At this point in the process, these are the nuggets I had in place:

  • My new positioning will still include men and mental health
  • But physical fitness has to be at the core of this project.
  • My own fitness journey took a massive turn when I started CrossFit.

This is where the first major piece came together. What if I only focused on men who do CrossFit?

  • I'm already a part of the target group.
  • My advantage is the years I've been in the community (I know the players, the seasonal way the sport works, the gaps in their offerings, etc.).
  • I can offer a product that compliments the changes they're already experiencing.

Here's why this is such an attractive niche.

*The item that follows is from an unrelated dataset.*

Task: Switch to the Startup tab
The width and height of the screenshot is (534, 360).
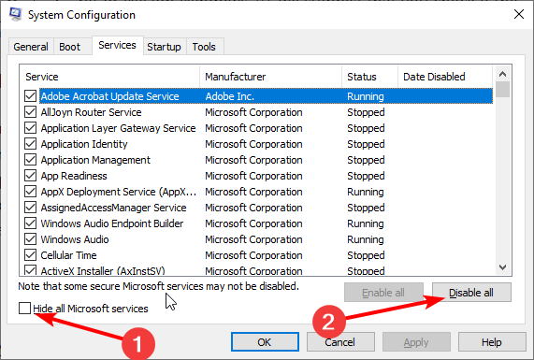Action: coord(165,47)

  • Unlike the creator economy that is primarily supported by ads & sponsorships, the CrossFit industry is primarily supported by subscription products (gym memberships, apps, recurring supplements). Therefore, my product & business model would fit right in.
  • I know exactly where my avatar is multiple days a week — at one of the 5,000 affiliated CrossFit gyms in the US. That means I can target them, send them physical mail, and hone in my efforts.
  • Influence is still very concentrated in the community. There are roughly a dozen influencers who account for 90%+ of the content CrossFitters pay attention to. This is a wild. It's basically the modern version of TGIF from the 90s, when everyone talked about the same shows come Monday morning. If I can break in, I win.
  • Finally, the fact that my avatars all talk to each other multiple times per week means the spreadable potential is massive. Every gym I reach could account for 1-50 potential customers on average.

Benefits

Let's get explicit about what these changes enabled me to do:

  • Be able to say "no, this is not for you" or "heck yes, this is for you" immediately upon talking to ANY potential reader.
  • Charge more because of it's specificity (we'll talk about this in an upcoming report)
  • Plan my content better now that I know exactly who I'm writing for.

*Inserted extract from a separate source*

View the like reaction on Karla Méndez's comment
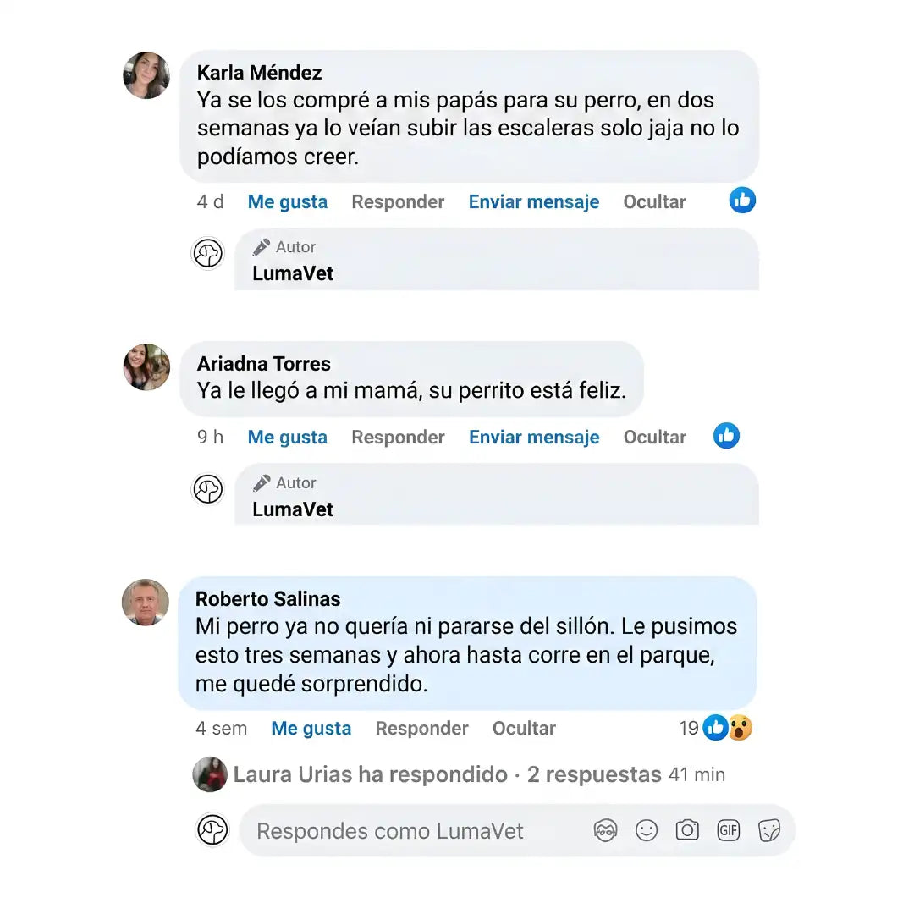The height and width of the screenshot is (914, 914). (742, 201)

Mental Fitness vs. Mental Health

Once I got the "who" in place, the last piece was crafting a positioning statement that made sense for that group of people.

Here's what I came up with:

Now, the reason for changing from health to fitness terminology is less quantifiable than I'd like to admit.

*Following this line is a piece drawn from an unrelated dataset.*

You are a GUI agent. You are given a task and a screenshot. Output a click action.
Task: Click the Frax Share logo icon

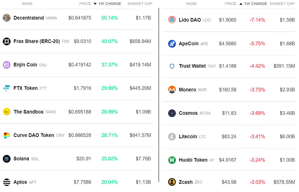pyautogui.click(x=7, y=41)
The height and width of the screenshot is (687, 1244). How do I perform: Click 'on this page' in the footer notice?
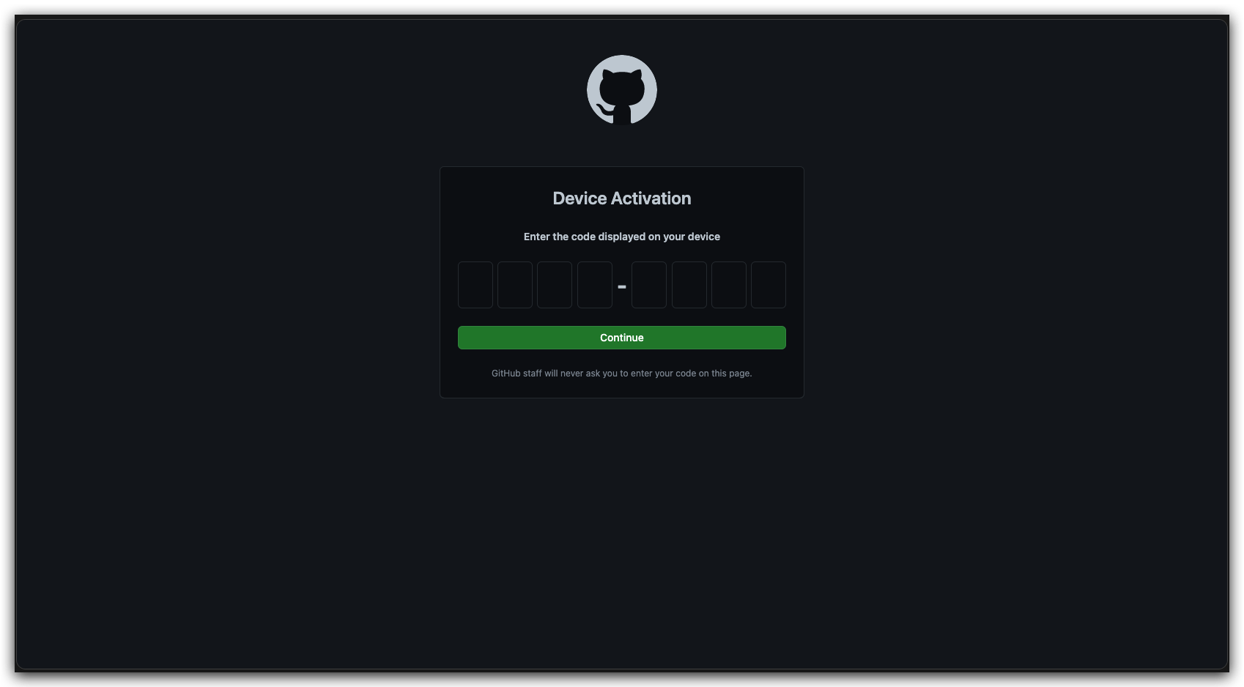[x=725, y=374]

In one sense, there's been a clear uptick in searches for the term over the last 5 years. But filtering out which of those might be due to our aging presidents and leaders is hard to do.

What I can say is that "mental fitness" passes the gut check.

  • It allows me to write about a broader span of topics while moving away from the therapist/psychologist niches of actual mental health support.
  • It helps me frame my content as a supplement to overall health. I'm a gym, not a hospital.
  • The goals are more in line with CrossFit men. They were attracted to functional fitness for a reason. It's different than straight weight lifting or cycling or running. There's variety and practically embedded into it. Two things I know I can deliver with my product.

Furthermore, I'm filling a real gap in the industry. I can confidently partner with gym owners, influencers, and supplement-sellers, knowing that my product is not competing against theirs. It's complementing it.

Your Niche

If you want to see more of the changes I made in person, scan over my website. Read the about page, the CTAs, the welcome series. Look at the examples I include, the sites I link to, and pay attention over the coming months to the type of people I associate with.

A niche isn't just a thing you claim. It's a thing you have to inhabit.

Most marketing is outsider marketing. It's people who don't really know who you are, trying to sell you products you don't really need. Outsider tactics require a lot of money and force to be effective.

Insider marketing is the opposite. It's swimming downstream, with the current. It's becoming the customer before you try to sell them. It's offering help that just happens to be a product.

This isn't just outbound vs. inbound either. It's about empathy. The how is window dressing.

The more you can make your positioning an extension of what you already care about, the bigger you'll win.